# Data under study

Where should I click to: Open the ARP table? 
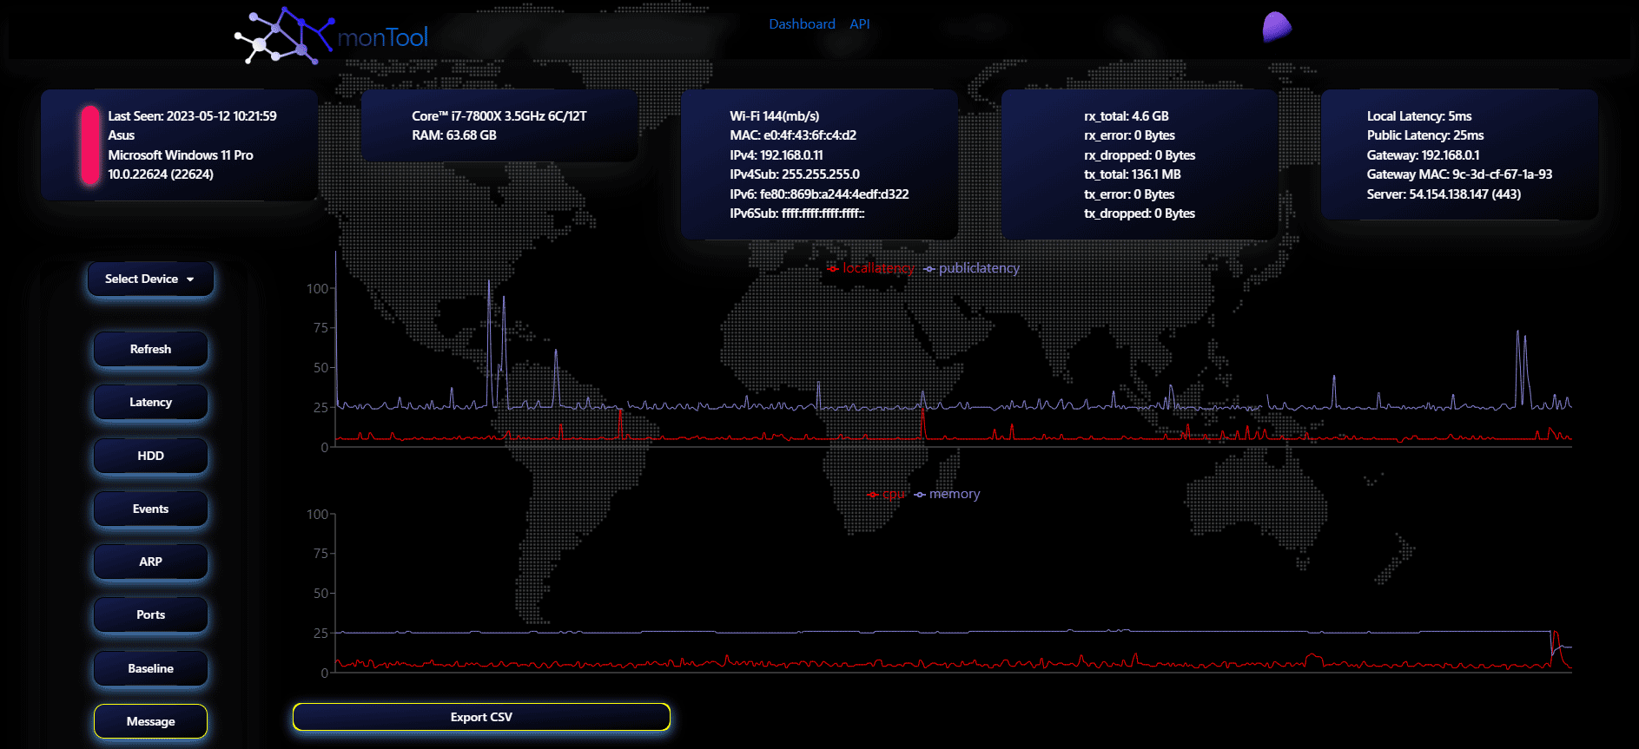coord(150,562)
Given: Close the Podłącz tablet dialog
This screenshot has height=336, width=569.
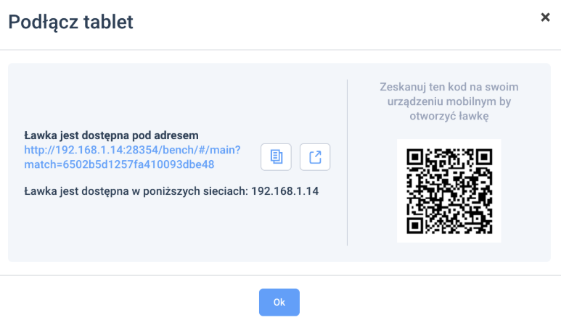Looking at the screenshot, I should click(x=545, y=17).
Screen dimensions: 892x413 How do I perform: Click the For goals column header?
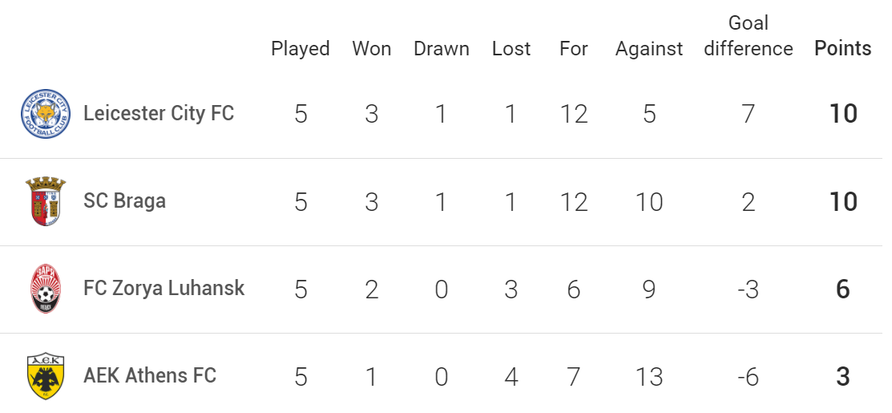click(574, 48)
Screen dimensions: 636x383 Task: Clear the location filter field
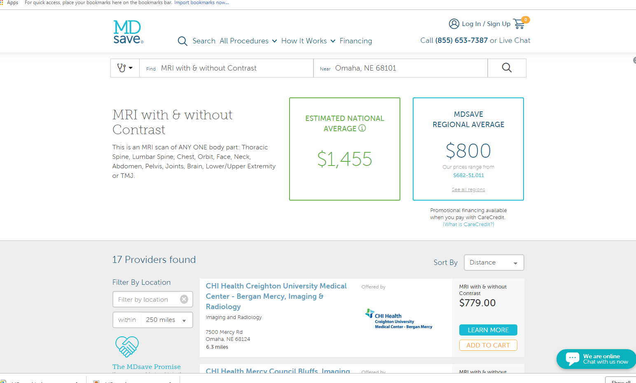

# Exercise aim
Copy exactly, and only, the lines running from the one containing "Screen dimensions: 892x413" through the final line of the data, and omit the pictures.

# Written reply
Screen dimensions: 892x413 How do I perform: Click the For goals column header?
click(574, 48)
Screen dimensions: 636x383 Task: Clear the location filter field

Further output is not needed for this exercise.